Beberapa menit terlewat, teh hangat yang aku pesan sudah jadi. Aku berjalan perlahan menuju di ujung Bukit Surga. Tampak dari kejauhan aku melihat seorang lelaki yang parasnya sepertinya sudah tidak asing lagi bagiku.
Meskipun begitu, aku tetap saja dengan niat awalku menuju ke ujung Bukit Surga tanpa memperdulikan lelaki yang sudah berada di ujung Bukit Surga. Aku duduk agak jauh dari lelaki tersebut tanpa melirik wajahnya sedikitpun.
Selang beberapa saat setelah aku meneguk teh hangatku, tiba-tiba terdengar sapaan dari arah lelaki yang duduk agak jauh dariku.
"Lho, Jihan? Ngapain kamu disini? Kok tidak langsung pulang?" sapa lelaki tersebut sembari perlahan menghampiri tempat dudukku.
"Eh, kamu bukannya yang tadi di kelas ya?

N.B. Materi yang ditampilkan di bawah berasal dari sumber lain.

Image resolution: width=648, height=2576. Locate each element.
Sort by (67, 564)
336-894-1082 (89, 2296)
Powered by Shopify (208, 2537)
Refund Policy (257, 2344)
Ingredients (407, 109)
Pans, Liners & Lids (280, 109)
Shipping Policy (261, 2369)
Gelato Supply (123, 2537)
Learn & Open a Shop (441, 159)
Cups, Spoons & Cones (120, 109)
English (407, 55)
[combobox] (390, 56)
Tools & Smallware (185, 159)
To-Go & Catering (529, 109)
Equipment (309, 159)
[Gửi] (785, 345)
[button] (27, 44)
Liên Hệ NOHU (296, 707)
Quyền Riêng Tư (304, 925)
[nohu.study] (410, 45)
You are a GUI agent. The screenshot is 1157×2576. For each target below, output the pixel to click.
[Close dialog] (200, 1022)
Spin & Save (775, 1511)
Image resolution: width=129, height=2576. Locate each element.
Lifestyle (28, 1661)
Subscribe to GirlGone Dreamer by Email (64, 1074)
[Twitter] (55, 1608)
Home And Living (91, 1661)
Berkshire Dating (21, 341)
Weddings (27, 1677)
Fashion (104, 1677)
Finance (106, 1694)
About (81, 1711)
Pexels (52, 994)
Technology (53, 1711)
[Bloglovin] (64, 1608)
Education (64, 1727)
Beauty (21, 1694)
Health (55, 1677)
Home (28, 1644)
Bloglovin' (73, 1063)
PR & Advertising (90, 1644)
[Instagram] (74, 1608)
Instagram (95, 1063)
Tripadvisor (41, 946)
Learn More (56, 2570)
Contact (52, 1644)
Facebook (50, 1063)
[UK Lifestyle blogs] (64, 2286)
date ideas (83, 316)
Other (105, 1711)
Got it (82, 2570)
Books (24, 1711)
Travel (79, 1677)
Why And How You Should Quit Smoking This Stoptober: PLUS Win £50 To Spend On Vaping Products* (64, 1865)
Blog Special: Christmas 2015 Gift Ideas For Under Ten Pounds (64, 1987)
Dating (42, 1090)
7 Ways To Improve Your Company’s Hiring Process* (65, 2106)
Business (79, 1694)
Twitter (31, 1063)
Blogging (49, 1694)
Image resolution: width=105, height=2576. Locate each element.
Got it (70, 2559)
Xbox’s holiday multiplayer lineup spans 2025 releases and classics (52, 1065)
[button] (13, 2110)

Kok sudah berada di sini?" tanyaku dengan nada sedikit gugup karena kaget dia berada di ujung Bukit Surga.
"Iya, setelah kamu beritahu tadi, jam 12 siang aku langsung berangkat ke Desa Bareng untuk memastikan apa benar di sini sudah terdapat tempat wisata seperti yang kamu ceritakan sekilas. Dan ternyata yang kamu ceritakan memang benar."
"Kamu sebenarnya siapa sih? Terus tau namaku darimana? Tau asalku dari Desa Bareng juga darimana?" seruku dengan beberapa pertanyaan yang sudah tidak dapat ku pendam lagi.
"Aku itu Ali, teman masa kecilmu di Desa Bareng ini. Inget nggak? Dulu rumahku berada di ujung gang buntu rumah kamu. Aku mengetahui namamu dari Ibuku. Ibuku mendapat kabar dari budhe-ku yang masih tinggal di Bareng. Katanya, Jihan juga satu kelas samu kamu lho, le. Dari situ, aku mencoba mencari informasi tentangmu dari beberapa teman di kelas."
"Hmm, Ali?" jawabku sambil mengingat-ingat teman bermainku masa kecil.
"Iya, aku Ali yang dulu pernah kamu ajarin naik sepeda kemudian nabrak pohon rambutan itu lho"
"Oalah, iya-iya aku inget Al"
Setelah obrolan tersebut, aku dan Ali menjadi seperti dua sahabat yang telah lama berpisah yang dipertemukan kembali di ujung Bukit Surga.